DENVER – A federal judge on Wednesday held the first of what is likely to be many hearings on a lawsuit filed on behalf of thousands of homeless people in Denver alleging the city and some of its employees have violated their constitutional rights and dignity.
Judge Craig B. Shaffer allowed dozens of homeless people into the courtroom without identification after an order last week.
He first pointed out the case has still not been certified as a class-action lawsuit. Though a motion to establish a class of homeless people was filed in early September , it does not have to be ruled on until Oct. 28.
Several plaintiffs and supporters rallied outside the Federal Courthouse just before the hearing
"We're here to end the sweeps," said plaintiff Jerry Burton.
Burton told Denver7 that 13 homeless people have died from hypothermia this year.
"Not because they were drunk," he said. "Not because they were drug addicts. Not because they had mental issues... because of hypothermia. That can't happen in a world-class city."
Burton said no one will stop him from sleeping on sidewalks and putting up a tent, if the weather warrants.
He said he won't stay in a shelter, because every time he does, he comes down with an illness.
"I will be out here," he said. "I refuse to move. Police? I don't care. The Mayor? You suck!"
He also said he can't get an apartment because of his credit.
Lead plaintiff Garry Anderson said he's been homeless in several cities and that Denver "is by far the worst."
He said Seattle allows the homeless to set up tent cities under the freeway.
"Police actually patrol the tent city," he said. "They have dumpsters out along the alleyways. They've set up portable toilets for the homeless community. They can do it here."
Anderson also said that homeless people have a responsibility to not leave anything behind when they sleep outside.
"When I get up in the morning, you never know I was there that night," he said. "I don't leave garbage. In fact, I'll pick up other people's garbage, just because that's what we need to do."
When asked about the city's response to the lawsuit, the Mayor's Deputy Communications Director, Jenna Espinoza replied via email:
“The City and County of Denver spends nearly $50 million a year on direct and indirect homeless services. In the last several years, the City has increased direct services, including overnight and day shelter services as well as increased access to housing for all people. Our focus is on connecting people who are on the streets to the individualized assistance needed to help them stabilize their lives and move forward. The city's practice is to first try and connect people to services and treatment, and if that doesn't work, people are given notice, usually multiple times, before any enforcement action is taken. These are complex challenges and we strive to be as compassionate as possible while also ensuring safety and public health for all Denver residents.”

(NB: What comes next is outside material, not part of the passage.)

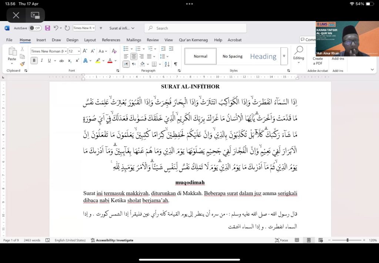The image size is (379, 263).
Task: Apply superscript formatting
Action: (x=77, y=61)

Judge Shaffer voiced concerns over discovery in the case, as both defense attorneys and prosecutors pointed to difficulty in finding applicable information that could be used as exhibits in the case.
The defense said it had already put together more than 100 gigabytes of data for its discovery.
The lawyers said they had been using keywords such as “camping ban,” “Denver Rescue Mission,” and “homeless sweeps” in search to put together discovery, which Judge Shaffer called “fundamentally problematic.”
Attorneys for the plaintiffs argue in the suit that the city has engaged in “a systemic evisceration of thousands of displaced persons’ constitutional rights in order to clear the way for new housing and economic development in the Downtown Denver area.”
The argument comes after the city cleared homeless people from public spaces near downtown shelters – actions that allegedly continue, according to one homeless advocacy group.
In court Wednesday, those same attorneys argued the “enforcement of the policy in place is unconstitutional.”
Much of Wednesday’s discussion revolved around the defendants in the lawsuit. Aside from the city, Mayor Michael Hancock, Police Chief Robert White, Public Works Manager Jose Cornejo and the mayor’s chief of staff, Evan Dreyer, are among other defendants named in the case.
But Judge Shaffer explained to attorneys for the plaintiffs that some of those specific employees could claim qualified immunity in the case, which protects them from having to pay out civil damages in cases like this.
Some of the individual defendants have yet to answer the original complaints, which allows time for lawyers for the plaintiffs to drop some of those individuals from the lawsuit if they wish.
Judge Shaffer suggested the plaintiffs’ lawyers should instead focus on the city and county.
He also all-but invalidated the claim that the homeless people’s 8th Amendment rights were being broken, noting that clause is normally applied to people who are incarcerated.
A status conference on the case is set for Oct. 20 at 10 a.m. – just less than a week before the deadline for the class to be certified.